By now Steve moved past Jason, making his way deeper into the stables where Dustin, his squire, should be waiting with their horses. Carver followed him with uneven steps, breathing down his neck. 
He felt a tiny bit of relief when he spotted the teen. They nodded at each other, Dustin's eyes flicking behind him and his mouth pressed into a thin line. Wisely, he chose not to speak in Jason's presence. They silently prepared their horses, letting the man tire himself out with yells and accusations.
"Can't believe you're dragging along a kid," he baffled watching both of them leave the stables with their horses. "At least your corpses will finally prove I was right about that freak!"
Steve couldn't help the roll of his eyes.
"In that case, I’m glad I’ll never have to see you again," he said, leading his horse towards the stoned path that lead all the way from the castle grounds to the front gates and the forest beyond. Dustin followed behind him.
As soon as they left the shade of castle towers, he sighed, rolling his shoulders.
"This better not bite me in the ass, Henderson," he said, eyeing his squire.
Dustin deflated, like Steve just gave him permission to unleash everything that he's been holding inside.
"Eddie's cool! You can trust him! You can trust me!"
"Yeah? Like with Darth?"
Dustin bristled. 
"Don’t bring him into this! I wouldn't trust Darth with my life. But with Eddie, I would."
Steve squinted at him.
"His dramatics are rubbing off on you."
They reached the local tavern, Dustin running inside and then out to get Eddie's horse. Soon, the man of the hour was out of the door, his shirt askew, hair sticking out, sleep still gluing his eyelids together.

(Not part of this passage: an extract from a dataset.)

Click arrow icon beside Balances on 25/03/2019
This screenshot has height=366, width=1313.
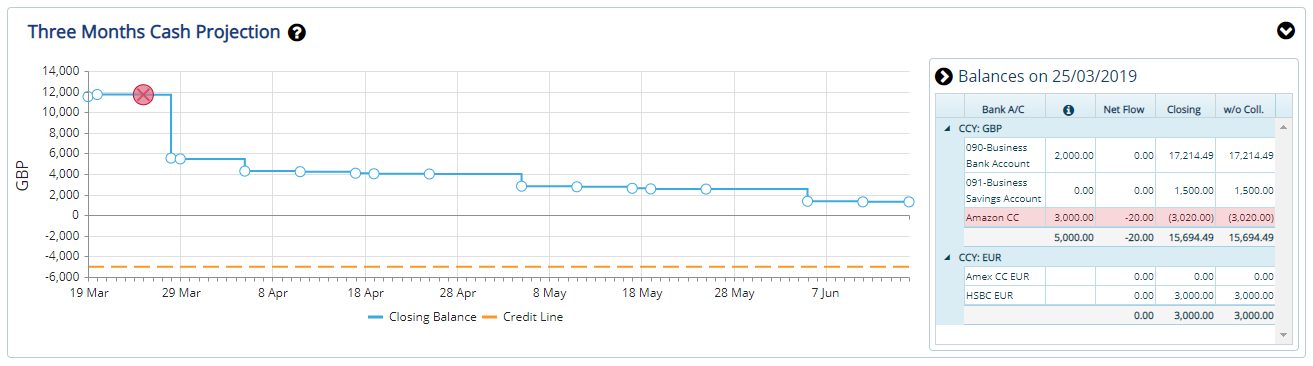click(x=943, y=76)
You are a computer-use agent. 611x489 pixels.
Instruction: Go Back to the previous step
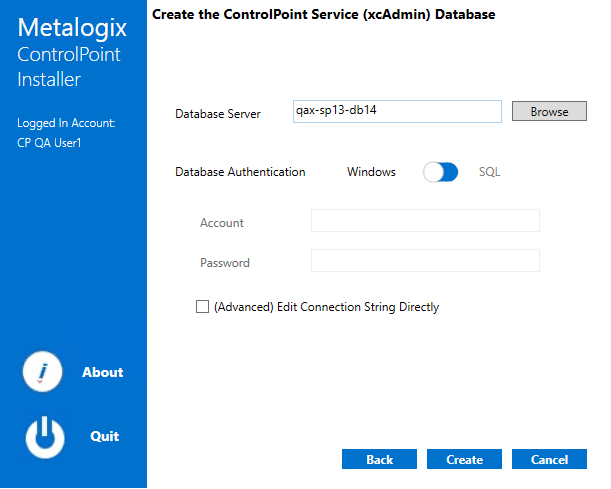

"You were… sleeping," Steve half-asked with disbelief.
The bard only grunted in response.
"It's almost noon!"
"It's nine," he hissed back, as if they shouldn't have left at dawn. "Hellfire!" He immediately lit up when Dustin appeared with his horse, black like midnight. He nuzzled gently her snout, cooing at her.
Steve melted a tiny bit inside, always touched by a sight of a loving horse-owner. Too many knights treated them like expendables.
He coughed into his fist to hide his reaction.
"Let's go."
They walked the rest of the length of the cobbled path, making a stop at the market to get some food for the road. Eddie disappeared minutely, and just when Steve was about to get angry, he reappeared, brandishing a marmalade stuffed bun for each of them.
Grumbling, Steve bit into the offering.
"Trying to bribe me?"
"Why would I? You already agreed to take me," Eddie answered after swallowing. "I just wanted one and thought it would be nice to share." He shrugged.
"Well, thanks."
"Steve has a sweet tooth!" Dustin offered the information happily, ignoring the glare his knight threw him.
"Ahh, now I know the way to Steve Harrington's heart," the bard smiled at him mischievously.
In answer, Steve hopped onto his horse and trotted away, forcing his companions to hastily follow his lead. Soon, their little troupe was out of the town gates and towards what Munson dubbed a ‘song-worthy adventure’. Steve just called it a routine patrol but, to each their own.
****
Eddie made for a surprisingly good travel companion. As a bard he had a lot of stories and songs to fill the boring stretches of the road, as a… herbalist he knew his way around the forest flora and had a satchel of fragrant tea he brewed for Steve on the first morning of their adventure/patrol.
It took him two nights to notice something was off. On the third, he took action.
"Where's Eddie?" he asked Dustin when it was his turn to take the night watch.
The boy shrugged.
"Taking a dump, I guess?"
"How long has he been gone?" Steve frowned. Dustin rolled his eyes like the idea of something bad happening to his friend, in the middle of the night, in a forest he didn't know, was an absurd concept.
"You know these artist types, they love their midnight strolls," he waved his hand dismissively. "He said to give him half an hour before worrying."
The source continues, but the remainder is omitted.